What is epigenetics?

Part 1 of the epigenetics series

Nov 06, 2022

This is the first part in a 3-part series. The next posts are here and here.

Among all areas of biology related to my research, epigenetics is the one that is most commonly misunderstood, not only by the general public but even by other scientists. After being irritated one too many times,1 I’ve decided to make a series of posts to explain what epigenetics really is, why it’s important, and how it’s misunderstood. I will also explain how epigenetics is important for my own research on making gametes from stem cells.

This first post covers the definition of epigenetics, and the basic biology of epigenetic marks.

What is genetics?

Before defining epigenetics, let’s start with a definition of genetics. Genetics is the study of genes, which are sequences of genetic material2 that encode functional products.

Let’s take the IGF2 gene as an example.

The human *IGF2* gene, shown in the NCBI genome browser.

Depicted above is a region of human chromosome 11 containing the IGF2 gene, which encodes the IGF2 protein, an important growth factor for fetal development.3 The boxes represent exons and lines represent introns. The darker green color is the protein-coding sequence, and non-coding (i.e. untranslated) regions are shown in lighter green. Arrows represent the direction of transcription.

The bottom of this image shows the location of common genetic variants (present at >1% frequency). If you look closely, you might notice that none of them are in the protein-coding sequence (the dark green boxes). This is not a coincidence, because ~~nothing is ever a coincidence~~ most mutations to essential proteins (including IGF2) are harmful and thus selected out of the population. However, there are several common mutations in non-coding regions of this gene.

To recap, genetics is the study of genes (such as IGF2) and the effects of genetic variation on their functions.

What is epigenetics?

Epigenetics is the study of epigenetic marks, which are changes to genetic material that alter gene expression, but do not change the genetic sequence. A decent analogy for epigenetic marks is CAPITALIZATION, bolding, or ~~strikethroughs~~ in text.

DNA methylation and histone modifications are the two kinds of epigenetic marks. Some people also consider long noncoding RNAs (such as those involved in X-chromosome inactivation) to be epigenetic marks. Although these RNAs are undoubtedly important for regulating gene expression, I would not classify them as epigenetic marks since they are not direct modifications to genetic material.

In vertebrate animals, the cytosine in CG sequences often has a methyl group attached, forming 5-methylcytosine.
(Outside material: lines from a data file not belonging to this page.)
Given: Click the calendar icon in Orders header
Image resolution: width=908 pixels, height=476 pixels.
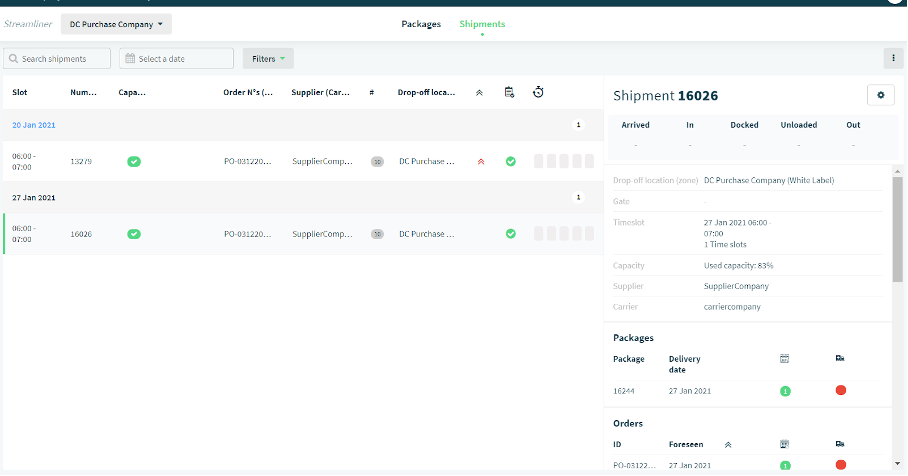Looking at the screenshot, I should 784,444.
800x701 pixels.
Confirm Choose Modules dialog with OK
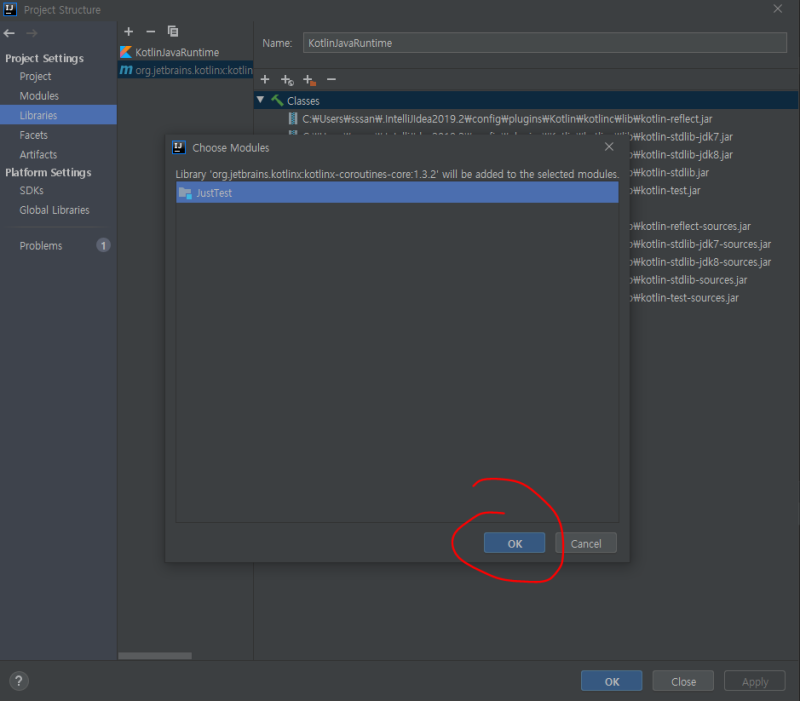pos(514,543)
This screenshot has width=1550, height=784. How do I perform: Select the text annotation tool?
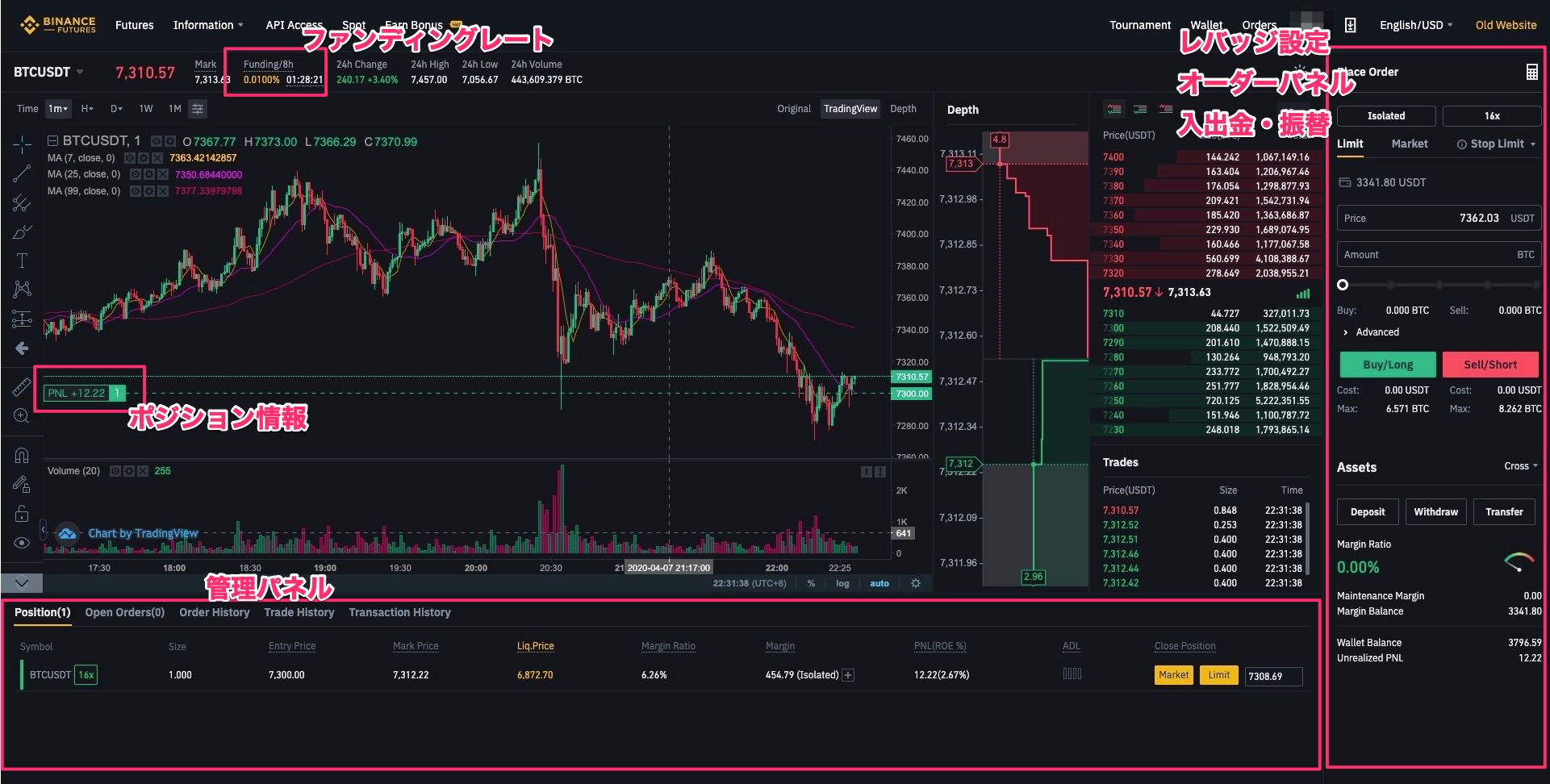(x=22, y=261)
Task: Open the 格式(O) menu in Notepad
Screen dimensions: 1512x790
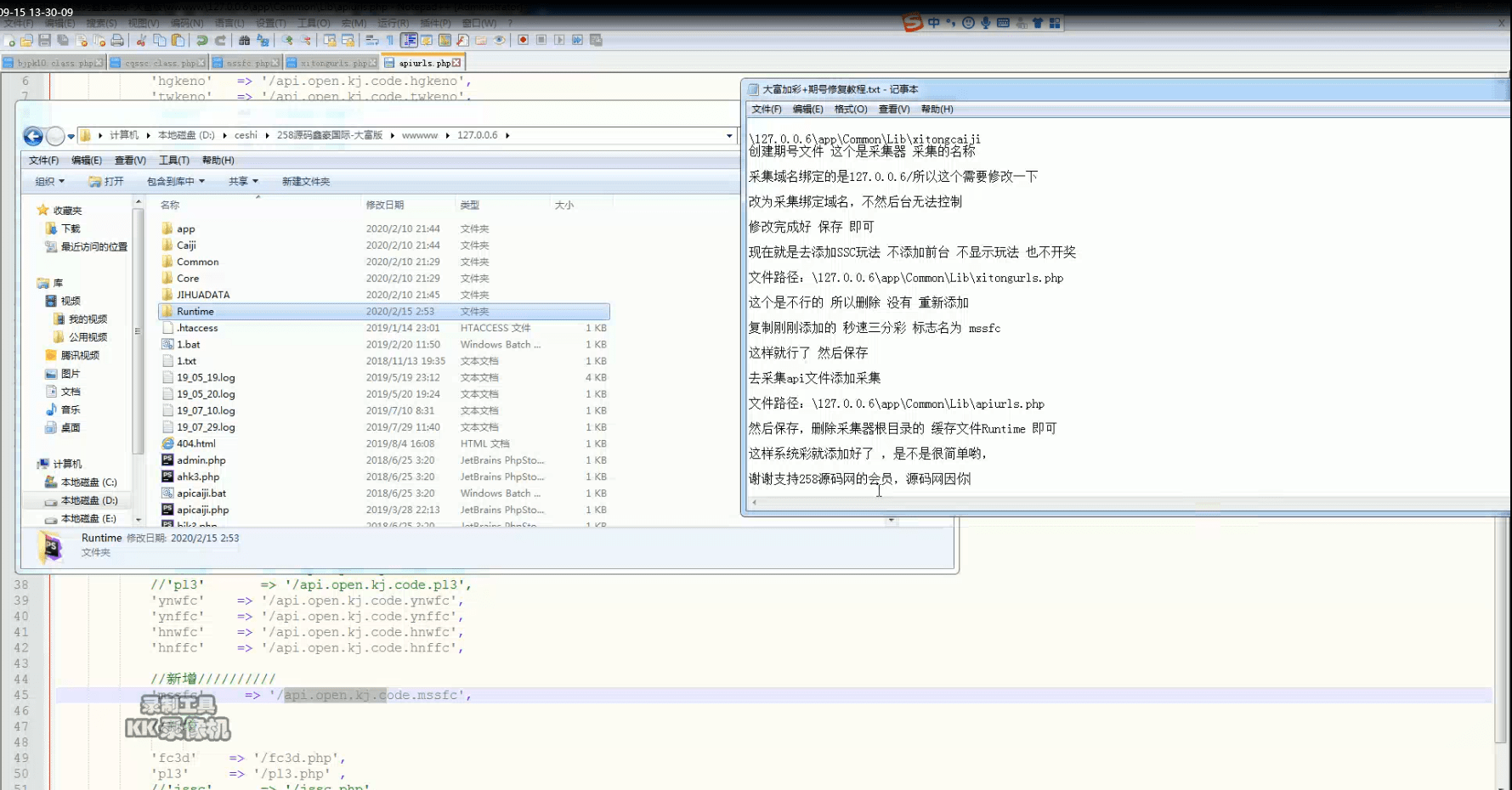Action: pyautogui.click(x=851, y=109)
A CG sequence is also CG on the opposite strand, so the cytosines on both strands can be methylated.

“DNA” signifies that the base is attached to the rest of the DNA molecule.

To make things confusing, methylation at CG sequences is termed CpG methylation, the lowercase p standing for phosphate. 5-methylcytosine will pair with guanine just like normal cytosine, but it is not equivalent to cytosine in its interactions with DNA-binding proteins. Generally, CpG methylation suppresses the expression of nearby genes. CpG sites often cluster together to form “CpG islands” in important regulatory regions. Other organisms (invertebrates, plants, fungi, bacteria) have different ways of methylating DNA. I won’t get into them in this post series, but you should know that CpG methylation is not universal.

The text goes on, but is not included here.